—Tenés suerte, gordo, podés tocar una teta cuando quieras.
Pero no me lo dijo en chiste, me lo dijo en serio, con respeto.
Esa mañana yo tenía siete años y estaba enamorado de Paola Soto. A la tarde volví a mi casa, me miré en el espejo grande y me pregunté cómo era posible tener más tetas que el amor de mi vida.
Paola Soto también tenía siete años y por supuesto no tenía tetas, pero tampoco le hacía falta. Tenía algo mucho más sutil. Tenía, para mi gusto, la mejor risa de toda la escuela. Y a mí me costaba una bocha hacerla reír. Yo le hacía una cara, muy graciosa, y ella no se reía. Con cualquiera de mis morisquetas yo conseguía desmayar de la risa a mis compañeros varones, pero a ella no.
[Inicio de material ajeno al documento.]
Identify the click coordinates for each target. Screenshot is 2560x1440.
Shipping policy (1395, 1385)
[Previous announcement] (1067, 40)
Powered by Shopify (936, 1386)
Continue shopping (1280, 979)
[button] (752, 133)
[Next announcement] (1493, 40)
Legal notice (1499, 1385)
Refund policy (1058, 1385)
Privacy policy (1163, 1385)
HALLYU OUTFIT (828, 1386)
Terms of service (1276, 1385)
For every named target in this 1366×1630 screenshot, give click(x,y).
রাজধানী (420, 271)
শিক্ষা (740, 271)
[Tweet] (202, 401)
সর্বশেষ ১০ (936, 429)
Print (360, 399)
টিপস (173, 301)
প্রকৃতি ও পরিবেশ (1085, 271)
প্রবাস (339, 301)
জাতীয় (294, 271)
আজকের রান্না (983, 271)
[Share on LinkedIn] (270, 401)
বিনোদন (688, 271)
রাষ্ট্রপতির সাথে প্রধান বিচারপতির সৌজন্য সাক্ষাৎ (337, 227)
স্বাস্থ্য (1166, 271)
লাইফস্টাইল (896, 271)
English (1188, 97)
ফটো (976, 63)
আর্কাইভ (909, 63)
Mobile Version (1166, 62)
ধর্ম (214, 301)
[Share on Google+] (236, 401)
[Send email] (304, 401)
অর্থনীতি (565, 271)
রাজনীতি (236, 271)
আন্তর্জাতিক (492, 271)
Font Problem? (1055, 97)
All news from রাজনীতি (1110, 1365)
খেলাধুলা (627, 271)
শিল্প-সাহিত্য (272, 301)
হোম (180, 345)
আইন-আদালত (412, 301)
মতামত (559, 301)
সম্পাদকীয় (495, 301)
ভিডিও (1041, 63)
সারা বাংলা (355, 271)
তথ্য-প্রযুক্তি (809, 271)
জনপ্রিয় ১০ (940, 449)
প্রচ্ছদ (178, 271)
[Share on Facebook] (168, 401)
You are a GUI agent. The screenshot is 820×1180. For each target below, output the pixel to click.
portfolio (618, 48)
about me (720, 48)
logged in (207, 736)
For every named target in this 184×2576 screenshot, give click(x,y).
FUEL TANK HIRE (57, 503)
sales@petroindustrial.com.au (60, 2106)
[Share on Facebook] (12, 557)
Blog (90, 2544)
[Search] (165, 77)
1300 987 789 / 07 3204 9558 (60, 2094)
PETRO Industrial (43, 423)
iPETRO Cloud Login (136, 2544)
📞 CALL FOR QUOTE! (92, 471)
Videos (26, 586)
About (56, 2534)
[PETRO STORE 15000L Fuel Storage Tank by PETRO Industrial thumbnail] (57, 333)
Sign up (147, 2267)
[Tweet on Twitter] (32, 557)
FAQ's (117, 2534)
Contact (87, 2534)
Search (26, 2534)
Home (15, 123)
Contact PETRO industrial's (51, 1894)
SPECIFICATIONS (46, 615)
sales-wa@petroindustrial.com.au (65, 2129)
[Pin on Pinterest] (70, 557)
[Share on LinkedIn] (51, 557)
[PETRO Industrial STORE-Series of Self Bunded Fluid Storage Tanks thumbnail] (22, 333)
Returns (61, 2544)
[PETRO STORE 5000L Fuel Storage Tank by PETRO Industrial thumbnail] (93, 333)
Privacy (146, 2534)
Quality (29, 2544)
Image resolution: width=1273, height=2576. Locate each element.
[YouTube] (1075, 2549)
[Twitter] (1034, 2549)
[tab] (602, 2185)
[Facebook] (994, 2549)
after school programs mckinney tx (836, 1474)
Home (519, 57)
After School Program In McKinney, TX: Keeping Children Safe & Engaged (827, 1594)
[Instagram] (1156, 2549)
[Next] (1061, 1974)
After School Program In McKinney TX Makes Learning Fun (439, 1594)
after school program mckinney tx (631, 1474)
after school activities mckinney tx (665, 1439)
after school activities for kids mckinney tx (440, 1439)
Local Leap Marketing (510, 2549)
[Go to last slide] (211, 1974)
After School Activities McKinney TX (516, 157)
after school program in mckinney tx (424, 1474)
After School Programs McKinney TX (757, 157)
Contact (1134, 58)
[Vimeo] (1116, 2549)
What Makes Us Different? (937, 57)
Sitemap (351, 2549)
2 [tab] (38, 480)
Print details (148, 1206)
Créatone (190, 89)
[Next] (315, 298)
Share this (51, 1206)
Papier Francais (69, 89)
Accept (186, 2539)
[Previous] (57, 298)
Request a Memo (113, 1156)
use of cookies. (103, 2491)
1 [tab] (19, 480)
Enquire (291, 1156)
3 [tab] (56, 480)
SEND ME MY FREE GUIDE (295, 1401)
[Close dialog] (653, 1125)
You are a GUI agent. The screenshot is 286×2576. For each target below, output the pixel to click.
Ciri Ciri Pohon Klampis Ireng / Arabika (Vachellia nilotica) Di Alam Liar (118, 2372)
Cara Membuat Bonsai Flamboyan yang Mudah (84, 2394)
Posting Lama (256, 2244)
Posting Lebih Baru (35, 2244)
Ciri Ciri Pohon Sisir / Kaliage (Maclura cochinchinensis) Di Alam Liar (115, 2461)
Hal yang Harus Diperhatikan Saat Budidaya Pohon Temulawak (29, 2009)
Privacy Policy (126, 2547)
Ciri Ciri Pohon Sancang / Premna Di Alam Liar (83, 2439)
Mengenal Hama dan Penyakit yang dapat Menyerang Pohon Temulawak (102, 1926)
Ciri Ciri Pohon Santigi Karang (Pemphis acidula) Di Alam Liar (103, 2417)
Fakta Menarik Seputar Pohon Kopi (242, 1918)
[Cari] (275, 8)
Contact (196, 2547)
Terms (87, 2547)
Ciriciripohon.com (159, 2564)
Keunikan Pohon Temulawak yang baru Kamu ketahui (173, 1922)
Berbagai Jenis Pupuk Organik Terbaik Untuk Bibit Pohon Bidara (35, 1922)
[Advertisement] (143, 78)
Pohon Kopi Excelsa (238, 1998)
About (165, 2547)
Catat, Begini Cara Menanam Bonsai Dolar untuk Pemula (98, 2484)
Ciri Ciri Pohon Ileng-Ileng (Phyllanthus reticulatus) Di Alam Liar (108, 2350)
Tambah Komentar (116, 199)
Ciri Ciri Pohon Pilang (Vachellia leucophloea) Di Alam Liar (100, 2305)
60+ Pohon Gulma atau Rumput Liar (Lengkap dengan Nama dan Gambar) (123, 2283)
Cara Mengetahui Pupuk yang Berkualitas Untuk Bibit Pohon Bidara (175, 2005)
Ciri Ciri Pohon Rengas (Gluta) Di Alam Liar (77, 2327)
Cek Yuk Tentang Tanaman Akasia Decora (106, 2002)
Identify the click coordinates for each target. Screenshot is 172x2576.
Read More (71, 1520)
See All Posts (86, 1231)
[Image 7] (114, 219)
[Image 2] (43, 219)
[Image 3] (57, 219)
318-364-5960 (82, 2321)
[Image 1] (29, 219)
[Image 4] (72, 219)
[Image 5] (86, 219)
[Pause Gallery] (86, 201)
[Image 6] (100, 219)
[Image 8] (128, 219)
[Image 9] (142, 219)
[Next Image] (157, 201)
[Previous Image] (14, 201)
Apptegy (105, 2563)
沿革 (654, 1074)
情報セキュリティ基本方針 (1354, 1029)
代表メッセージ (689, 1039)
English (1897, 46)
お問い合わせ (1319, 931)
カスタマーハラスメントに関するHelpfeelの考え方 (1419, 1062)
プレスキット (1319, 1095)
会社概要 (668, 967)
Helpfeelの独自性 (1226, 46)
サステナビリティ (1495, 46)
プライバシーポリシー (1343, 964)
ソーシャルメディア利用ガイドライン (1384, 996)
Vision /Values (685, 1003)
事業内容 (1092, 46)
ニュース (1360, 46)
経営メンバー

Una vez, de pedo, logré sacarle una media sonrisa con algo que le dije, no me acuerdo qué; fue una sonrisa breve, hermosa, pero enseguida volvió a ponerse seria. Entonces supe, por primera vez, que tenía que mejorar mis argumentos. No la había hecho reír con morisquetas, fue con palabras. Supe que para hacer reír a Paola Soto había que esforzarse.
Y también supe que ese iba a ser el único esfuerzo que yo estaba dispuesto a hacer en toda la vida.
Me ayudó mucho que desde los siete años tuve tetas, porque esa es la otra parte de la historia. Mis nuevos compañeros (de siete, ocho años, los que después iban a ser mis amigos) se desesperaban, en esa época, por ver una teta, por tocar una teta, por acariciar la suavidad tersa de una carne humana terminada en un pezón.
Y yo estaba ahí. Yo estaba ahí, turgente, en el tercer banco de sus expectativas. Yo estaba ahí, amistoso, disponible, unisex. Entonces supe que yo tenía que ser comediante o víctima. No había otra opción. Tenía que ser gracioso, punzante, certero, o si no tenía que dejarme manosear en los baños hasta el final de la secundaria.
Era una cosa o la otra.
Por eso, la primera vez que Diego Caprio me hizo una propuesta de canje muy polémica en un recreo fue, posiblemente, el momento más importante de mi infancia. Me dijo, Diego Caprio, adelante de todos, en el recreo largo:
—Si me dejás que te toque una teta, te doy este sánguche.
Y me mostró un pebete riquísimo. El mejor pebete que yo vi en mi vida. Tenía la crostita tostada arriba, y le daban los rayos del sol. Doble de queso fundido, jamón crudo. El jamón crudo parecía dos labios que me decían: «Dejate tocar la teta, qué te cuesta…»
Ser comediante o víctima durante doce años. Todo dependía de mi respuesta. Y entonces lo miré a Diego Caprio, de una punta a la otra del patio, y le contesté:
—Si me traés almóndigas, te dejo que me agarrés fuerte el pito.
No fue un gran chiste, pero a esa edad todos se cagan de risa con la palabra almóndigas, funciona la palabra almóndigas, es un argumento de la comedia. Diego Caprio se rio, se rio mucho y se olvidó del canje. Todos en el patio se rieron. Diego partió el sánguche al medio y me dio la mejor parte sin pedirme nada a cambio. Y fueron doce años maravillosos los que pasé en esa escuela. Y ni siquiera fue lo más importante que pasó esa mañana.
También pasó algo que no esperaba. Cuando dije «almóndigas», y cuando dije «pito», en ese retruque infantil tan básico, Paola Soto bajó la vista, se puso colorada de vergüenza y después se rió, se rió con la boca enorme, iluminando el patio. Fue la primera vez que la hice reír a carcajadas. Y no fue con muecas. Fue con palabras, con la palabra «almóndiga».
Al día siguiente, cuando la vi en el patio, le dije:
—Paola, bayonesa—. Y se volvió a reír.
Y a la semana ya estaba canchero, cuando la vi de lejos, le grité:
—Paola, muñuelito—. ¡Y se cagaba de la risa! La hice reír toda la primaria.
Yo creo que, si no hubiera pasado eso, posiblemente yo hoy sería un escritor serio, y no estaría leyendo cuentos tan tarde, todo maquillado, en la televisión.